Task directions: How many lines of the entries below contain the word "perform"? Count them and reply with the number only.

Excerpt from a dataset

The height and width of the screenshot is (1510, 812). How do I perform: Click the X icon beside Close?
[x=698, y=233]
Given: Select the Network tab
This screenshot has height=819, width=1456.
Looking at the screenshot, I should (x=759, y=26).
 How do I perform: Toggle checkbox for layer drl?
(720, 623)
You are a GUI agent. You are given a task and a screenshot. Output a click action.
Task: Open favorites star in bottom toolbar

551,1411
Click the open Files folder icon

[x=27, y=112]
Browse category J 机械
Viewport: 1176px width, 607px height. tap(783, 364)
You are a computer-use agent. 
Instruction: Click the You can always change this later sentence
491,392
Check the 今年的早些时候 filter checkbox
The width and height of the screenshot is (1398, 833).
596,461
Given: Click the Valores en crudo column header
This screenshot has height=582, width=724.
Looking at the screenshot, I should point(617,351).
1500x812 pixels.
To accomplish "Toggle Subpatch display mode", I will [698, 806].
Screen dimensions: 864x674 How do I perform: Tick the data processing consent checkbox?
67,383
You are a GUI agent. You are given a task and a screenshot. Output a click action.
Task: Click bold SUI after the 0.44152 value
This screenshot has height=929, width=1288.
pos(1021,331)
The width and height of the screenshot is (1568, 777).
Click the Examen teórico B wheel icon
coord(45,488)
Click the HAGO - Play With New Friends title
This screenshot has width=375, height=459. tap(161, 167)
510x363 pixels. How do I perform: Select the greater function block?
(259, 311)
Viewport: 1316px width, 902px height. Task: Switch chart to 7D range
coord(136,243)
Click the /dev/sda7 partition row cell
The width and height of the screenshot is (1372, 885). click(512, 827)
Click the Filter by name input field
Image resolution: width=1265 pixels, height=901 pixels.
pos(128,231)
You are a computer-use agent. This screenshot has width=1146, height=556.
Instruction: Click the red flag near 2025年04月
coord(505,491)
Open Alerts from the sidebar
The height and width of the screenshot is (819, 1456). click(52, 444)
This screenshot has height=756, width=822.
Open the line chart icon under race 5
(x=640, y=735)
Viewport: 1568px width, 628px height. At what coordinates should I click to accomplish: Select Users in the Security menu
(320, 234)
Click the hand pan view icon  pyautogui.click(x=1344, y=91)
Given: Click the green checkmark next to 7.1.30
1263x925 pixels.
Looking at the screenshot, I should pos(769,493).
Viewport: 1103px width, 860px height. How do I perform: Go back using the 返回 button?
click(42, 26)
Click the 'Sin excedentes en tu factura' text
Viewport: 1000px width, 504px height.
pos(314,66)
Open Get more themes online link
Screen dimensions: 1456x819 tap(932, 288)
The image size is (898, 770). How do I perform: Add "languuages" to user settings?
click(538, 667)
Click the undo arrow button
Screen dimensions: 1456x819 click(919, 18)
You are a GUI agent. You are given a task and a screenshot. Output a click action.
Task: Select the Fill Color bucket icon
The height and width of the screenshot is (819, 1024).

Finished exercise: 6